*** Opening SOURCE RECORDS ***

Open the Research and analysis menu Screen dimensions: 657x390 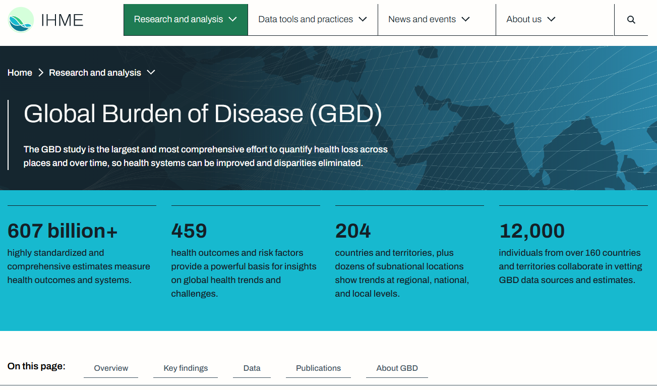186,20
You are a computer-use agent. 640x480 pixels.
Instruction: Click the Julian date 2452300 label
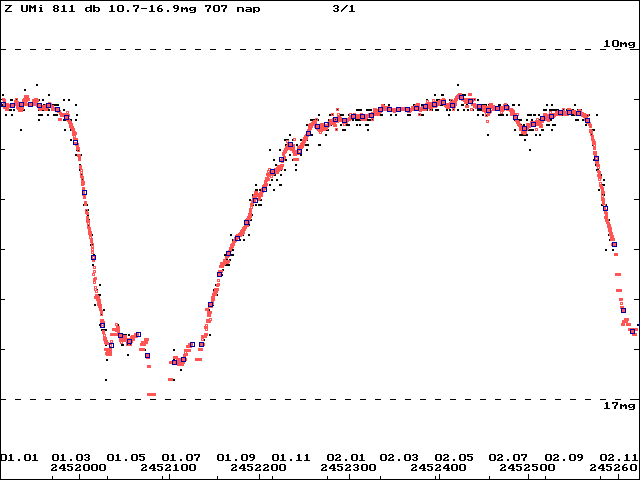[348, 467]
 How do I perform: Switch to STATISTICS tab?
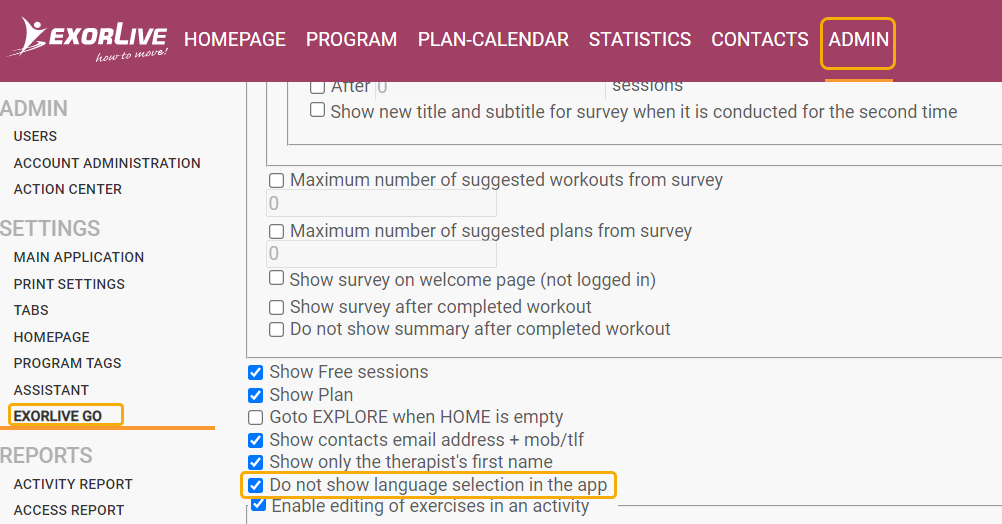640,40
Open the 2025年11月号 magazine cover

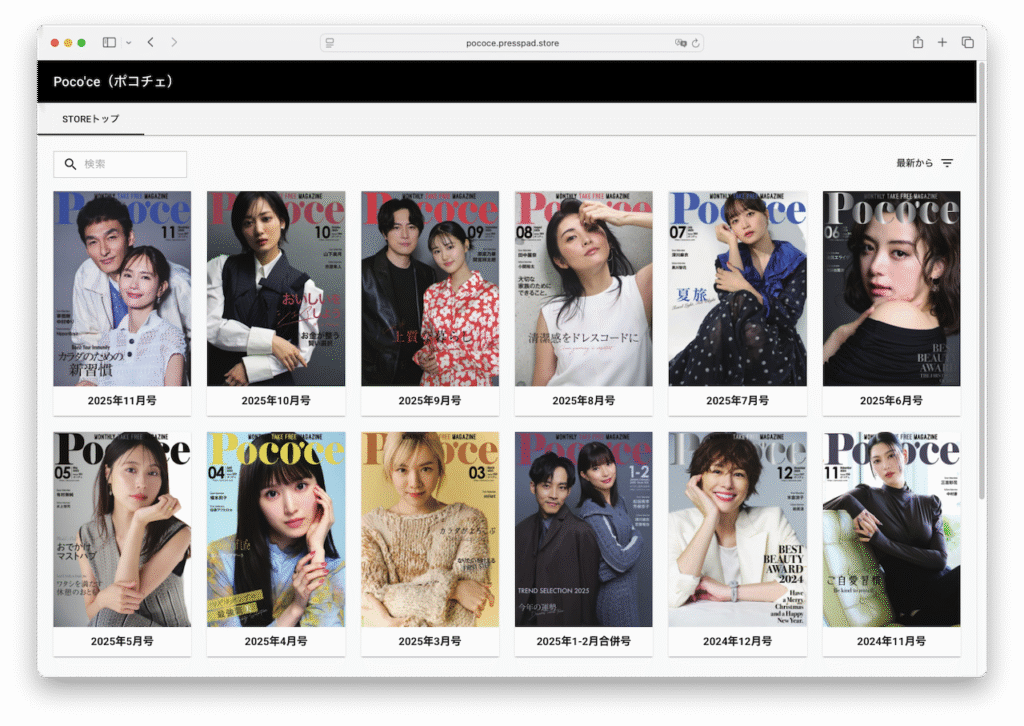pyautogui.click(x=122, y=288)
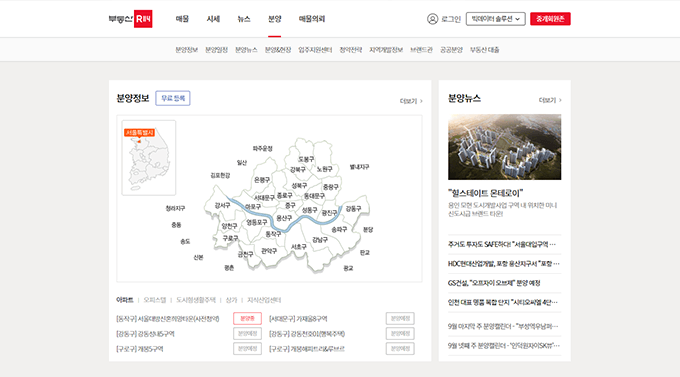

*** Closing SOURCE RECORDS ***

_TASK TO COMPLETE:_ Only the lines from the one with "You are a computer-use agent. 640x480 pixels." through the final line of the entries above are to be repeated, exactly as written and without pictures.

_SOLUTION BELOW:_
You are a computer-use agent. 640x480 pixels.
Instruction: Click the Julian date 2452300 label
[348, 467]
 How do I perform: Switch to STATISTICS tab?
640,40
Open the 2025年11月号 magazine cover

pyautogui.click(x=122, y=288)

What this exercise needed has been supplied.